Pixel coordinate grounding data:
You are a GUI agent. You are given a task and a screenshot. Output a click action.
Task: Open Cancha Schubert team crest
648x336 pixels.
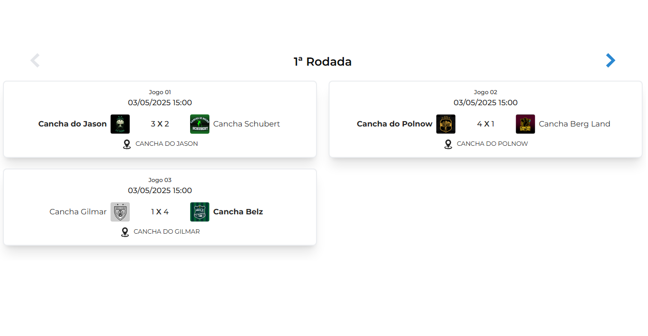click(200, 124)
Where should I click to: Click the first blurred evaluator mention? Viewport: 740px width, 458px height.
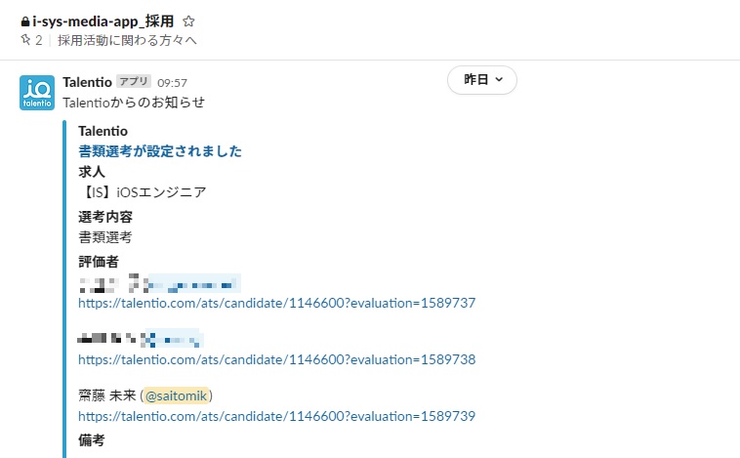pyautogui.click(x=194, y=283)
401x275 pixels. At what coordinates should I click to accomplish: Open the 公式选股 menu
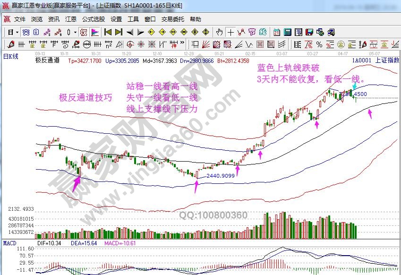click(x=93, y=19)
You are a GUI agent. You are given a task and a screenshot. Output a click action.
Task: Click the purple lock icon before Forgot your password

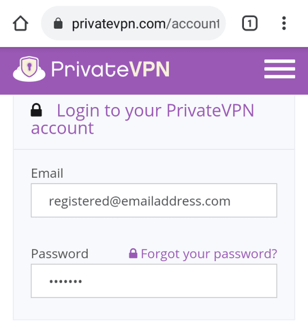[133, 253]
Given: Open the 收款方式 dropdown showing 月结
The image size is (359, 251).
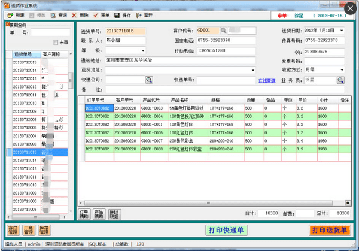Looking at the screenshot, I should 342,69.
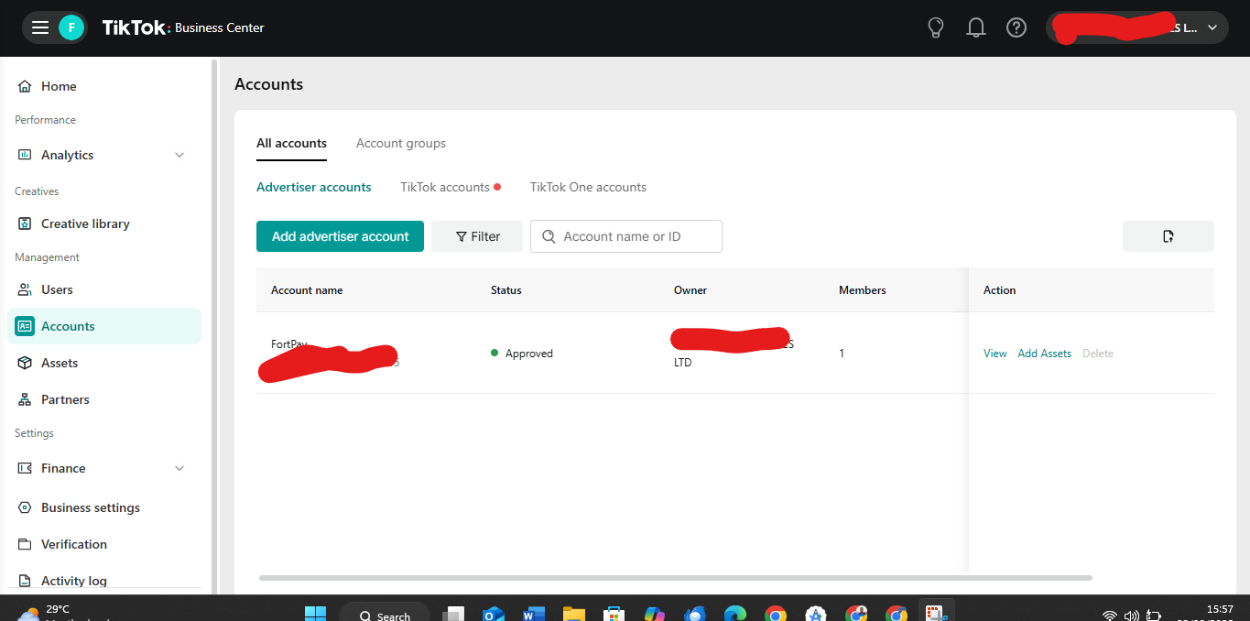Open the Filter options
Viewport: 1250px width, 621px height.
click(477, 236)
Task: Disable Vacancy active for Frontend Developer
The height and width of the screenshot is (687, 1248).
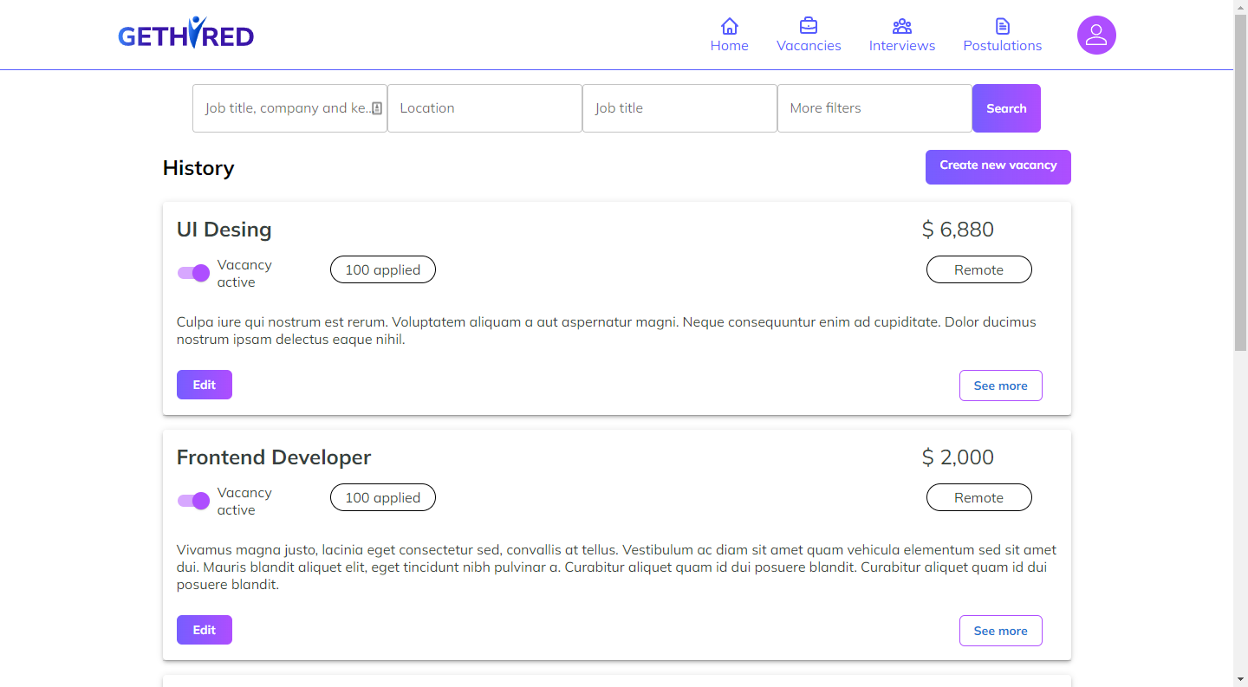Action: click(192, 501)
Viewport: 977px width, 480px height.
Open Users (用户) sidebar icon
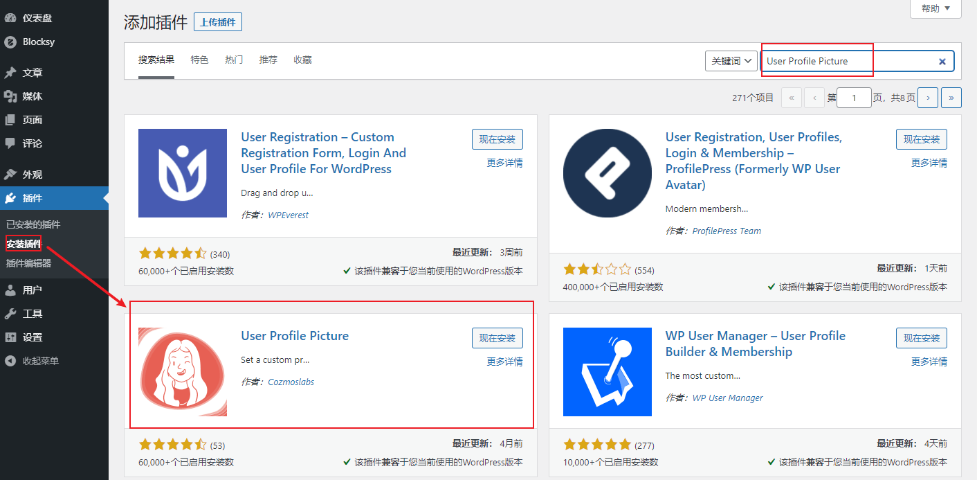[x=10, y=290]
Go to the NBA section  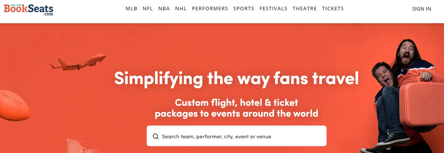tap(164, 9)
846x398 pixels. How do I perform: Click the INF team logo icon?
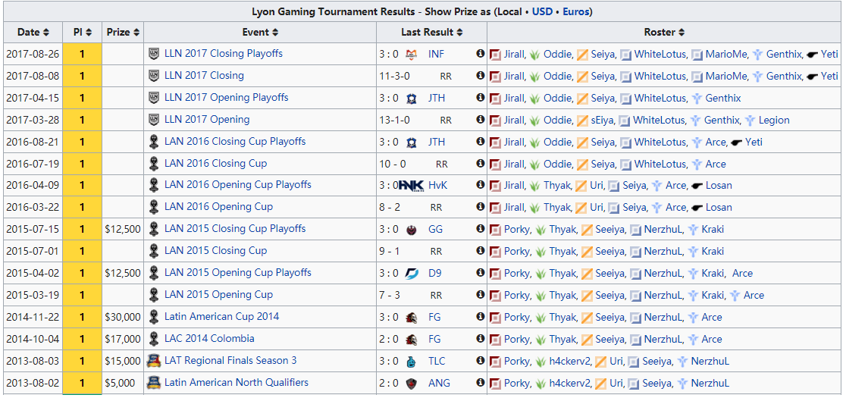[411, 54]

> Work task: What is needed is an exact copy of the lines from the one containing "846x398 pixels. How" through the last line of the records, with every picture left out.

> Answer section:
846x398 pixels. How do I perform: Click the INF team logo icon?
[411, 54]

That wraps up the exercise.